▸ **PROVIDED RECORDS**:
++++++

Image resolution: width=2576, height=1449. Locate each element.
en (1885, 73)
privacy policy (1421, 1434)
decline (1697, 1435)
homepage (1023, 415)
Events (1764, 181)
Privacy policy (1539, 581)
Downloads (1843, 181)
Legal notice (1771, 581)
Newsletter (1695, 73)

++++++

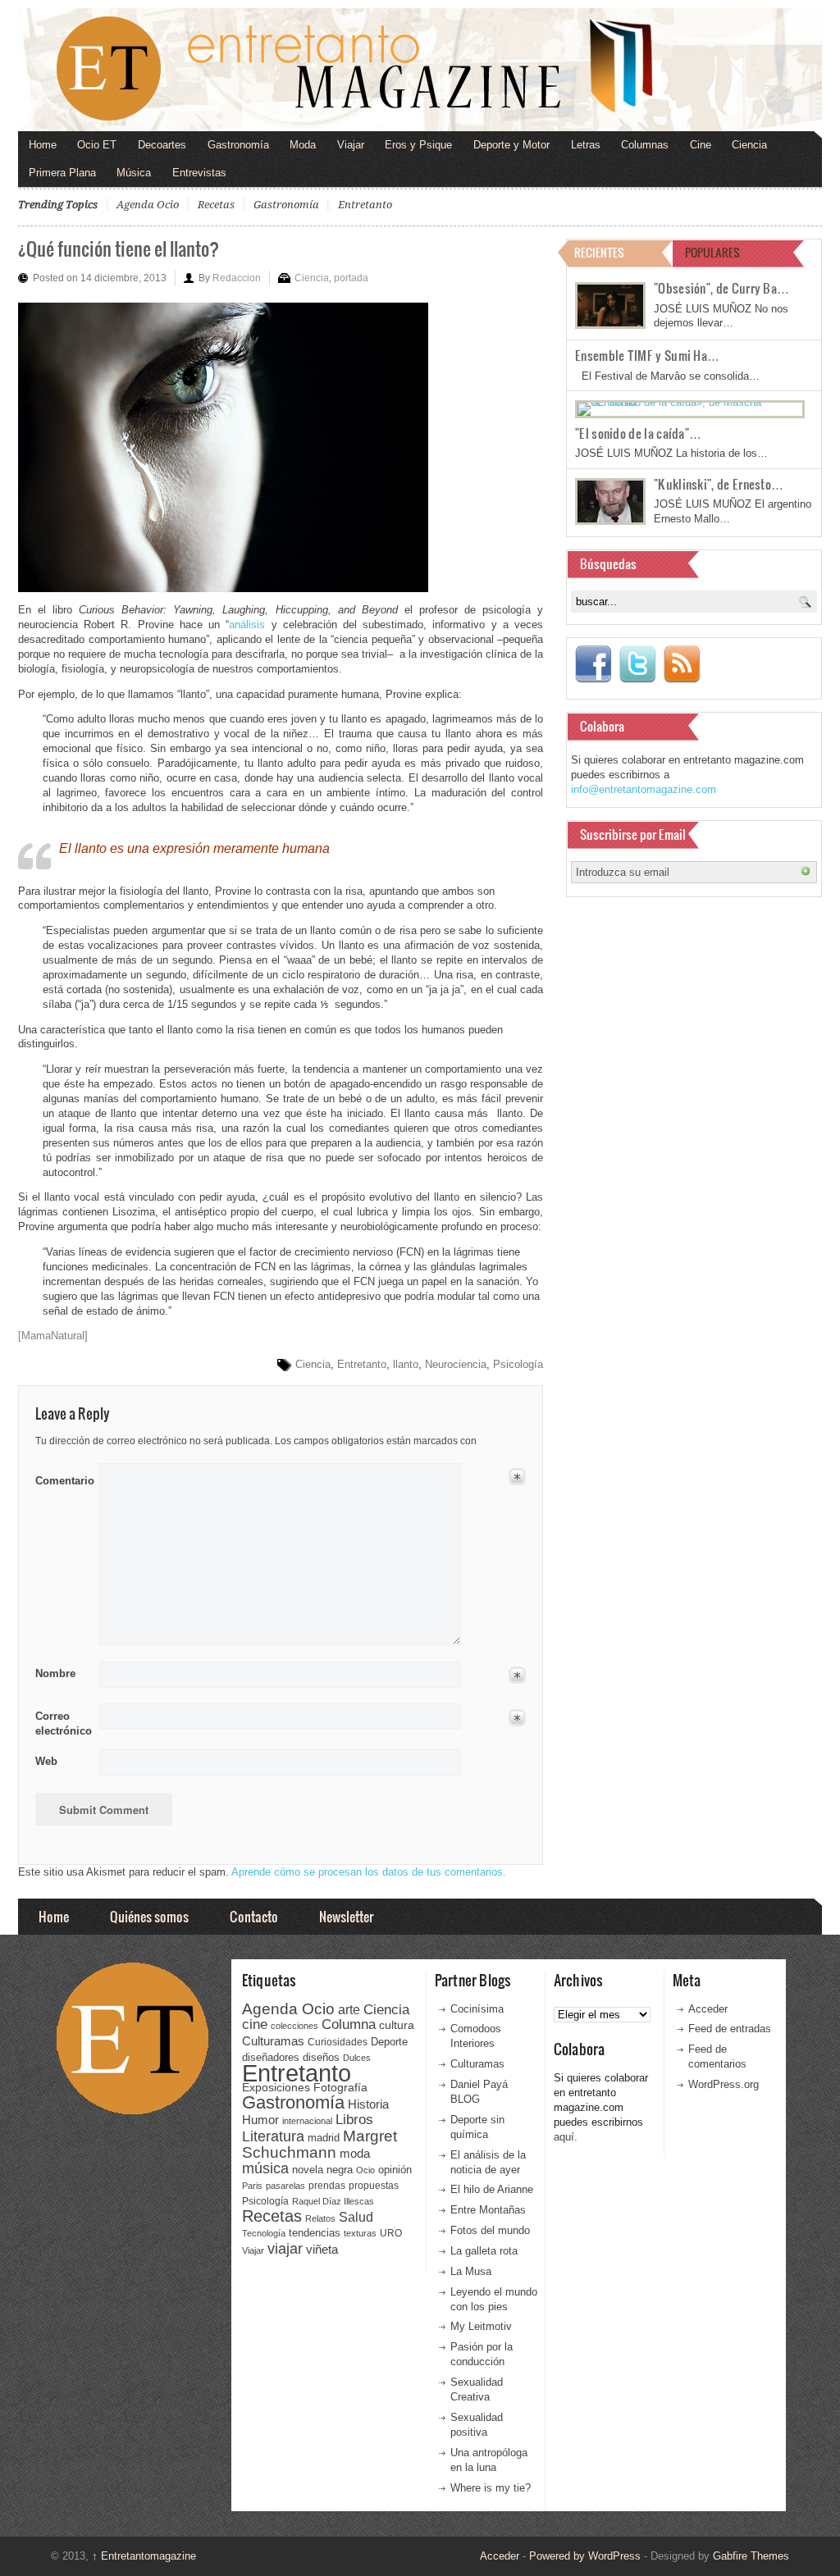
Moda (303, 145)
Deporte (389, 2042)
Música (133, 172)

++++++

▸ **WHAT NEEDS TO BE DONE**:
Look above for the line with "en (1885, 73)" and the line with "Newsletter (1695, 73)". Retype those two lines and every line between them exactly, adding nothing.

▸ **EXERCISE SOLUTION**:
en (1885, 73)
privacy policy (1421, 1434)
decline (1697, 1435)
homepage (1023, 415)
Events (1764, 181)
Privacy policy (1539, 581)
Downloads (1843, 181)
Legal notice (1771, 581)
Newsletter (1695, 73)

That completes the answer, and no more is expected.